WHAT THIS TASK INVOLVES:
Search the data for the string "will", and report each line where it is found.

INFORMATION SHOWN:
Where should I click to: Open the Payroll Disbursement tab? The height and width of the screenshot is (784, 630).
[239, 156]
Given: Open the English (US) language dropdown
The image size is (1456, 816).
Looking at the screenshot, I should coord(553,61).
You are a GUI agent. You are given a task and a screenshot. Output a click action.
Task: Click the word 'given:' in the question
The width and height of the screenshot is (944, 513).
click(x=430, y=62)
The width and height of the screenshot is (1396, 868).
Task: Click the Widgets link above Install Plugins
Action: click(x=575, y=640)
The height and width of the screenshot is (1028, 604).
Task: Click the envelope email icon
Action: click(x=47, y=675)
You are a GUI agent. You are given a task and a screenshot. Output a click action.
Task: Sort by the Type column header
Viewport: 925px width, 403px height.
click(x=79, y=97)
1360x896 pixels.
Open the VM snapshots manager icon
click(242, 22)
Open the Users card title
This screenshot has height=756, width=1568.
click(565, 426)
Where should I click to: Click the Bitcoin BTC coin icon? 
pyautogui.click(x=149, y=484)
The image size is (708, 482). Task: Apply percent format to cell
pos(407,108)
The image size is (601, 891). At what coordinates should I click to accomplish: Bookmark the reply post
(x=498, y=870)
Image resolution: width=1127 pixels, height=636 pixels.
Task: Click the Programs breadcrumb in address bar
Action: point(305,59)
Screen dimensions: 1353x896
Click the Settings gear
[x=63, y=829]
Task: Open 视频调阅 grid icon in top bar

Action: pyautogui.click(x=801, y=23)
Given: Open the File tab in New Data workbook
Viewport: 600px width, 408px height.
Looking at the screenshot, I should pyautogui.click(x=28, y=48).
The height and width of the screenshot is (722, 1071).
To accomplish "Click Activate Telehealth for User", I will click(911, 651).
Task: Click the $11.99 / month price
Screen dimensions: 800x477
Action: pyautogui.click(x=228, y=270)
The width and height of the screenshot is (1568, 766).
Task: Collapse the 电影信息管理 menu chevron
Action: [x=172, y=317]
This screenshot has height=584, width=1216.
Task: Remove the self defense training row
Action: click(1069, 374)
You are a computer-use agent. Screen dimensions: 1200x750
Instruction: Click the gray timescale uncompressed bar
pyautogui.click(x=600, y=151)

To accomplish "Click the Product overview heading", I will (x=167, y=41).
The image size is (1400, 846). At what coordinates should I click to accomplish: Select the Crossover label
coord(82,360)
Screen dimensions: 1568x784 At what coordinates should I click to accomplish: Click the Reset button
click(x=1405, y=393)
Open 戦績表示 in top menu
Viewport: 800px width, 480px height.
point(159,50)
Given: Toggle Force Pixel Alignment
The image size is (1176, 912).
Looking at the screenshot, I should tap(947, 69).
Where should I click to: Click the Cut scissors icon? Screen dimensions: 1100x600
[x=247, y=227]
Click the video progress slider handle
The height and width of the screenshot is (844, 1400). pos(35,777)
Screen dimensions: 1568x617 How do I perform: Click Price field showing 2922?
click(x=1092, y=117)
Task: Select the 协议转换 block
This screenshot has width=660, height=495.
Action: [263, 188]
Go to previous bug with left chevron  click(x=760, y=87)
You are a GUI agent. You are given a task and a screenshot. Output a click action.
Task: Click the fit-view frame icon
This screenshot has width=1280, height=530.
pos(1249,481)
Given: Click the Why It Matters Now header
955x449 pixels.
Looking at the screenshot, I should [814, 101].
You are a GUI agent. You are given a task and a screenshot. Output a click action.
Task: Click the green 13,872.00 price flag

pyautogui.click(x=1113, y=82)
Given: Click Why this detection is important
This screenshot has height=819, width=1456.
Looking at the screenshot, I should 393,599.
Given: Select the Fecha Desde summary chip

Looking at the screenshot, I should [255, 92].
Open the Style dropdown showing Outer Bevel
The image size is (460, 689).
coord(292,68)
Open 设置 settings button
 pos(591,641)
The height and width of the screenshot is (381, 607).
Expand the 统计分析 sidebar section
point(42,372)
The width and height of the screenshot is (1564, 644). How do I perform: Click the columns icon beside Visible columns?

COMPLETED EXERCISE:
To accomplish "Click Activate Telehealth for User", I will click(911, 651).
To accomplish "Click the Product overview heading", I will (x=167, y=41).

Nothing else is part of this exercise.